[SPARK-14082][MESOS] Enable GPU support with Mesos #14644

tnachen · 2016-08-15T06:41:04Z

What changes were proposed in this pull request?

Enable GPU resources to be used when running coarse grain mode with Mesos.

How was this patch tested?

Manual test with GPU.

srowen · 2016-08-15T07:56:29Z

Does Mesos have a general node labeling mechanism like YARN that one could use to choose machines with a certain property?
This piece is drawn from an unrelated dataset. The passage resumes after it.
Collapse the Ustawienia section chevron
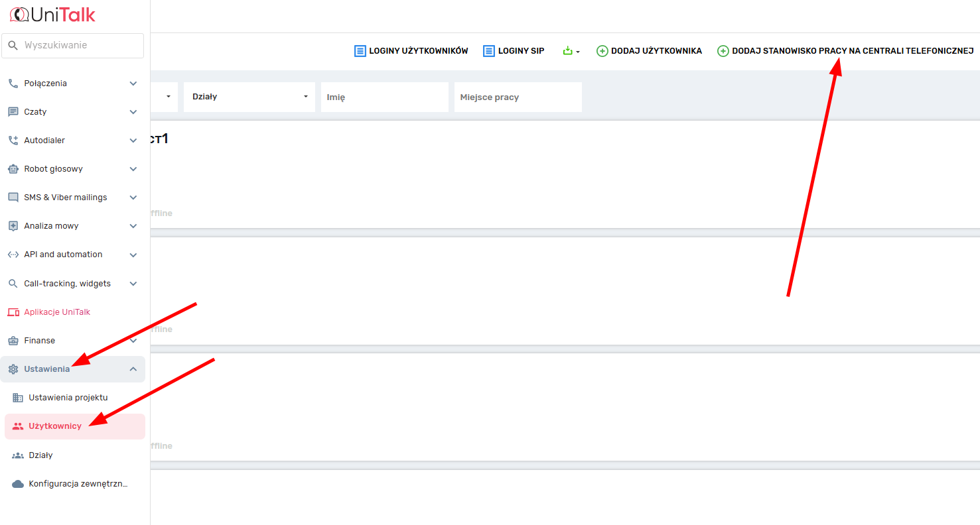Image resolution: width=980 pixels, height=525 pixels. (x=133, y=369)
It seems OK to also support a Mesos-specific property under spark.mesos.* if this is broken out separately in Mesos but just wondering if that provides a simpler and more generic solution.
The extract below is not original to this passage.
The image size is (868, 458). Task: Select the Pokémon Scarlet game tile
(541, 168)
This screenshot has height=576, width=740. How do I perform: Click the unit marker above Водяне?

SparkQA · 2016-08-15T08:43:40Z

Test build #63776 has finished for PR 14644 at commit 4edc6db.

This patch passes all tests.
This patch merges cleanly.
This patch adds no public classes.

SparkQA · 2016-08-15T08:47:31Z

Test build #63777 has finished for PR 14644 at commit ef59b34.

This patch passes all tests.
This patch merges cleanly.
This patch adds no public classes.

SparkQA · 2016-08-15T18:20:17Z

Test build #63792 has finished for PR 14644 at commit 2f658b4.

This patch fails Scala style tests.
This patch merges cleanly.
This patch adds no public classes.

tnachen · 2016-08-15T18:45:13Z

@srowen Mesos also supports node labels as well (which is how constraints is implemented in Spark framework). However GPUs are implemented as a resource (as we want to account for # of GPUs instead of just placing a task there).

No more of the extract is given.